Karma sempat terpukau oleh apa yang terlihat didepannya, namun lamunannya dipecahkan oleh suara berat Chiba, "...bisakah kau menyingkir?"

"Ah, uh, ya... Maaf." Karma menggaruk tengkuknya canggung sambil berdiri.

"Aku memang tidak hebat kalau bertarung dengan tangan kosong," Chiba ikut berdiri, dan menepuk bagian-bagian di seragam olahraganya yang kotor dengan tujuan menyingkirkan debunya. "Aku mau minum dulu. Setelah itu, baru kita lanjutkan latihannya."

Karma hanya merespon dengan anggukan singkat.

.

.

.

Sebuah peluru meluncur cepat, menembus sebuah papan berbentuk bulat dan berwarna kuning―namun tidak tepat sasaran.

Akabane Karma―empunya peluru―menggaruk belakang kepalanya dengan tampang... uh, stress, mungkin.

Padahal ia selalu bisa menembak secara sempurna, dengan peluru tepat mengenai bagian tengah papan kuning bergambar wajah Koro-sensei itu. Namun kali ini tembakannya meleset, pelurunya membolongi bagian atas, bukannya tengah.
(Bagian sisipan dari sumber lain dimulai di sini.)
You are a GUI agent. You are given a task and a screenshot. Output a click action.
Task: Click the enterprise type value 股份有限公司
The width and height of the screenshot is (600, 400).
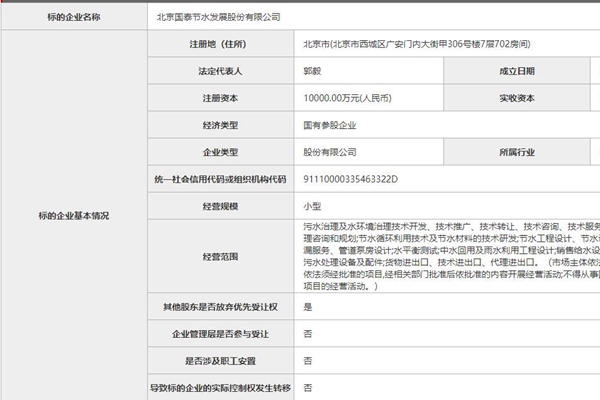pos(329,152)
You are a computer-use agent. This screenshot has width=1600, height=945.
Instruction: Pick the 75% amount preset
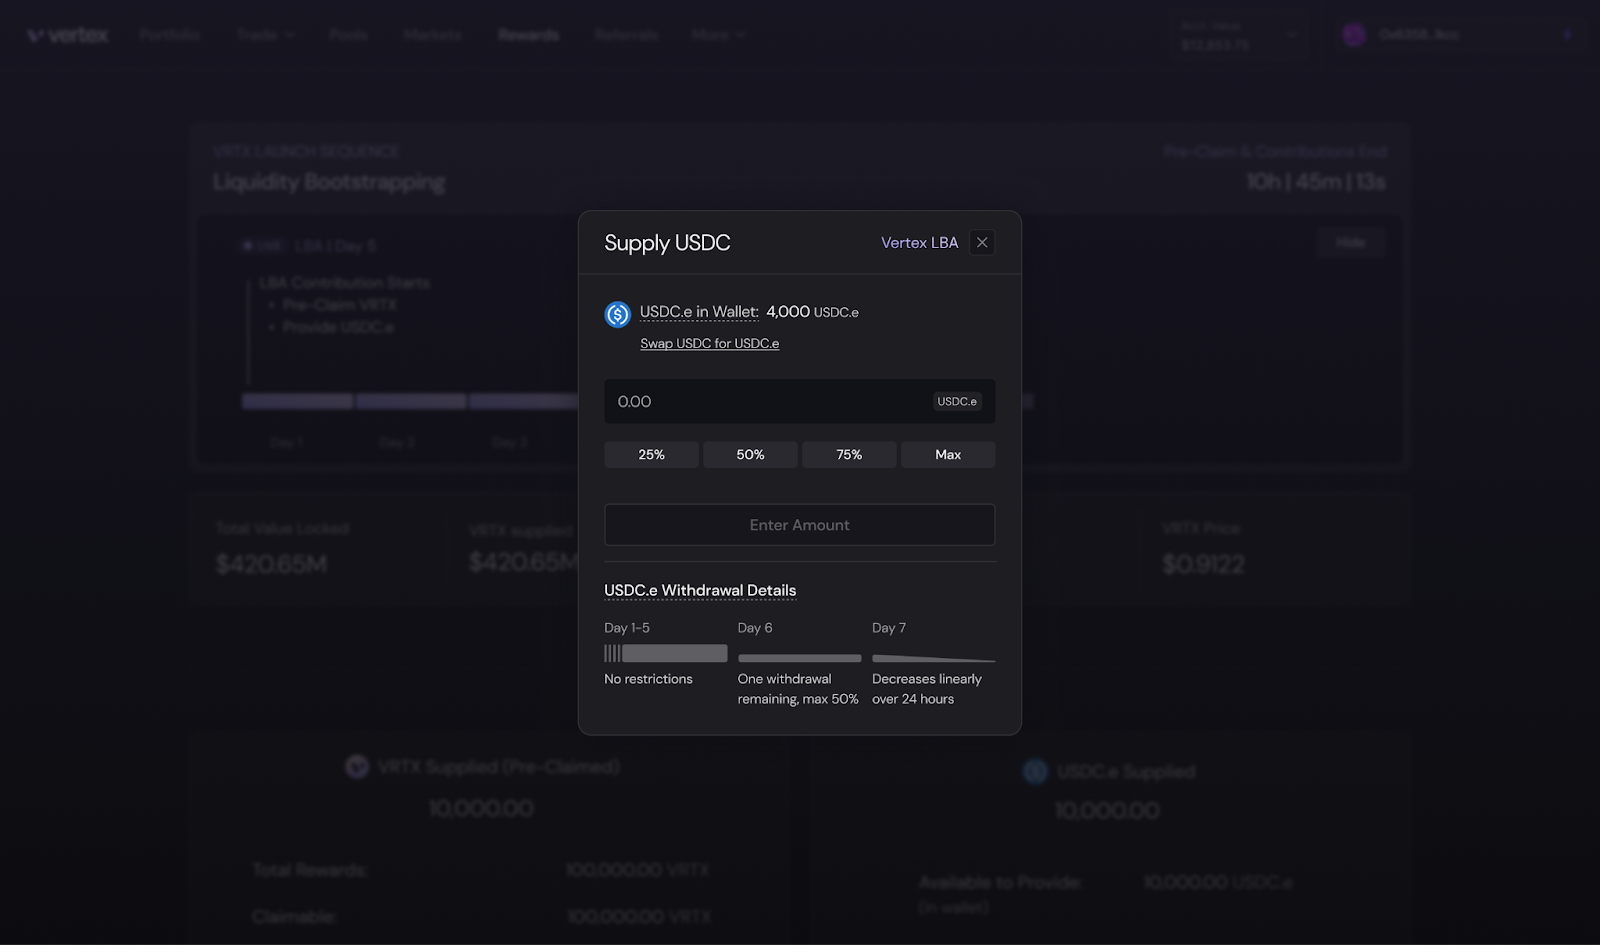click(x=849, y=455)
Konsentrasinya hancur saat ini, terima kasih kepada kejadian beberapa hari lalu ketika mata emas tuanya dan mata ungu muda Chiba bertemu.
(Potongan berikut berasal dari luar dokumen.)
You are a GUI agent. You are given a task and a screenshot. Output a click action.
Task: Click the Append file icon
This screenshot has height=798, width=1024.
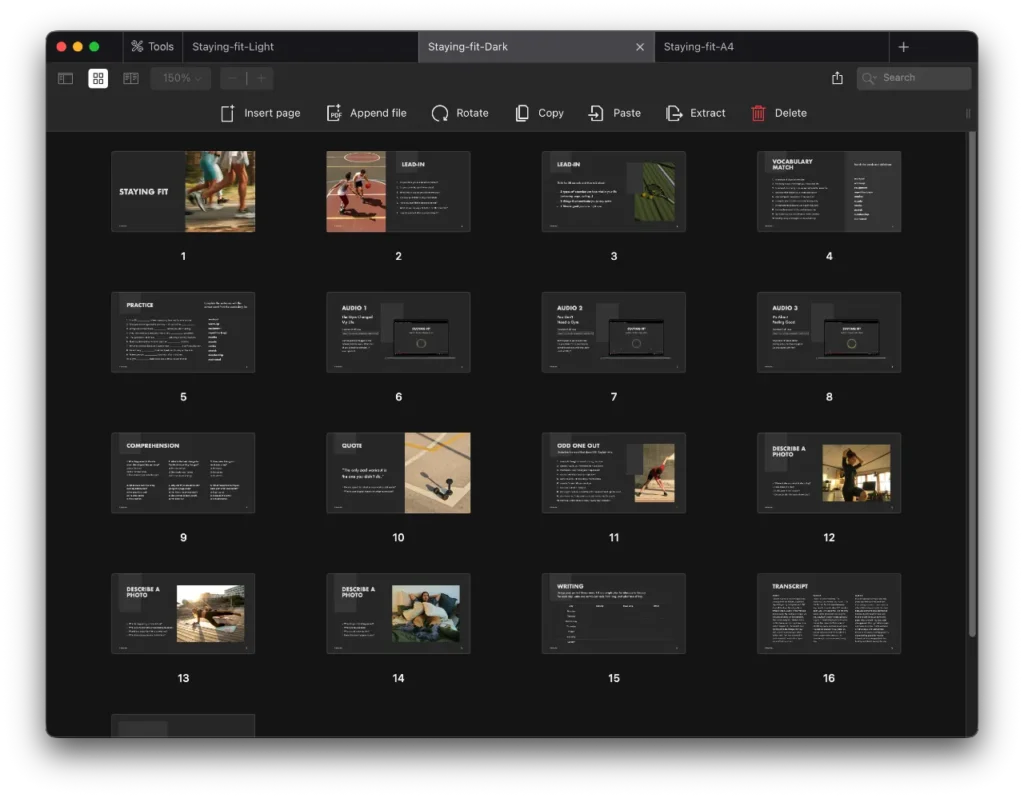point(334,113)
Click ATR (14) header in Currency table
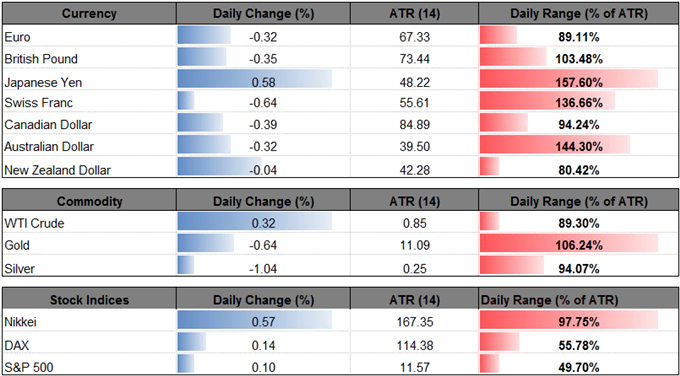This screenshot has height=376, width=680. pyautogui.click(x=415, y=14)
Karma menghela nafas panjang. Seharusnya ia membolos saja tadi.

"Ada apa, Karma? Tembakanmu meleset. Tidak biasanya."

Karma menoleh, mendapati sang-pengganggu-pikiran Chiba Ryuunosuke tengah berdiri disampingnya. Meskipun Karma tidak melihatnya namun ia tahu kedua bola mata tajam Chiba tengah menatapnya. Karma menahan tawa ketika melihat poninya ikut-ikutan menutupi mulutnya, salahkan posisi kepalanya yang menunduk.

"Tadi malam aku begadang main game. Sekarang jadi ngantuk, konsentrasiku menurun."
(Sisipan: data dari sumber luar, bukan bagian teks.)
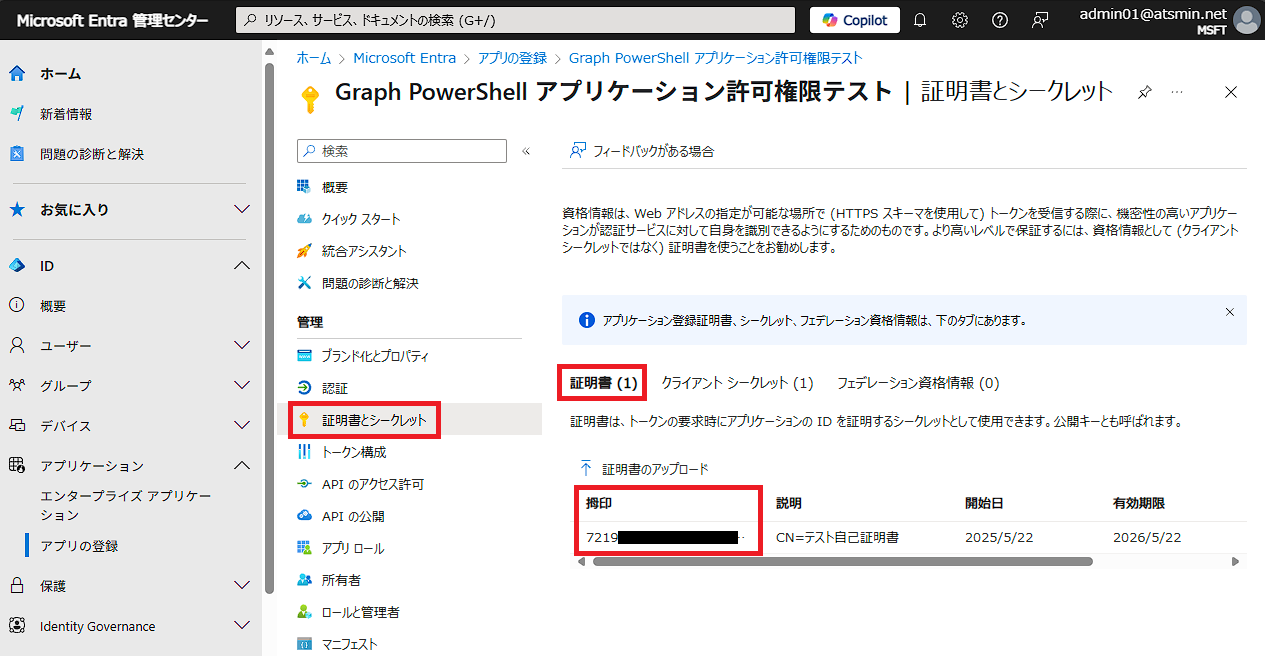The image size is (1265, 656).
Task: Open the settings gear icon
Action: [x=959, y=19]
"...dasar," respon Chiba, diikuti gerakan kakinya yang menekuk―berlutut dibelakang Karma.

Kedua tangan kekar Chiba memegang pergelangan tangan Karma yang tengah memegang rifle, membuat dadanya menempel ke punggung Karma. Tangan Karma dituntun untuk menegakkan rifle itu, mengarahkan ujungnya kearah papan target di seberang mereka.

Sang rambut merah kalap luar biasa. Ia bisa merasakan detak jantung Chiba yang teratur di punggungnya, sangat berbeda jauh dengan detak jantungnya saat ini.

"Aku sudah pas-kan. Coba tembak."

Tanpa menjawab lagi, Karma menekan trigger-nya. Dan tepat sekali mengenai bagian tengah―diantara kedua mata dan diatas mulut yang membentuk seringai lebar itu.

Chiba berdiri, dan sebelum pergi ia berkata, "Pulang sekolah nanti, istirahatlah."

.

.

.

Karma ingin melihat manik ungu Chiba sekali lagi. Maka hari ini, berbekal sebuah gunting merah kecil, ia berniat memotong semak belukar bernama poni agar ia bisa leluasa melihat dua bongkah berlian bernama mata yang bersembunyi dibaliknya.

Semua teman-teman mereka tengah berolahraga di lapangan, sementara Chiba sedang mengambil air minumnya. Di kelas. Sendirian.

Chance! Batin Karma.

Berjalan pelan-pelan bak perampok bank, Karma mendekati Chiba. Dan tepat saat Karma berada di belakangnya, Chiba berbalik dan menarik kerahnya, mendorongnya sampai ia terjatuh keatas meja dan mengunci kedua tangannya. Sama seperti saat latihan beberapa hari lalu―bedanya kali ini Chiba yang diatas.

Menyadari gunting yang dipegang si merah, "Kau mau melakukan apa?"

"Ahahaha. Bukan apa-ap―"

"Jangan coba-coba..."

Bibir didekatkan kearah telinga yang memerah.

"...memotong poniku."

Karma terdiam sempurna.

.

.

.

A/N :

Dari dulu pengen bikin ChibaKaru, baru kesampean sekarang. Dan inipun luar biasa sampah. Maafkanlah, ini hanya sekedar bentuk pelampiasan karena banyak hal angst yang terjadi dalam hidup saya(?)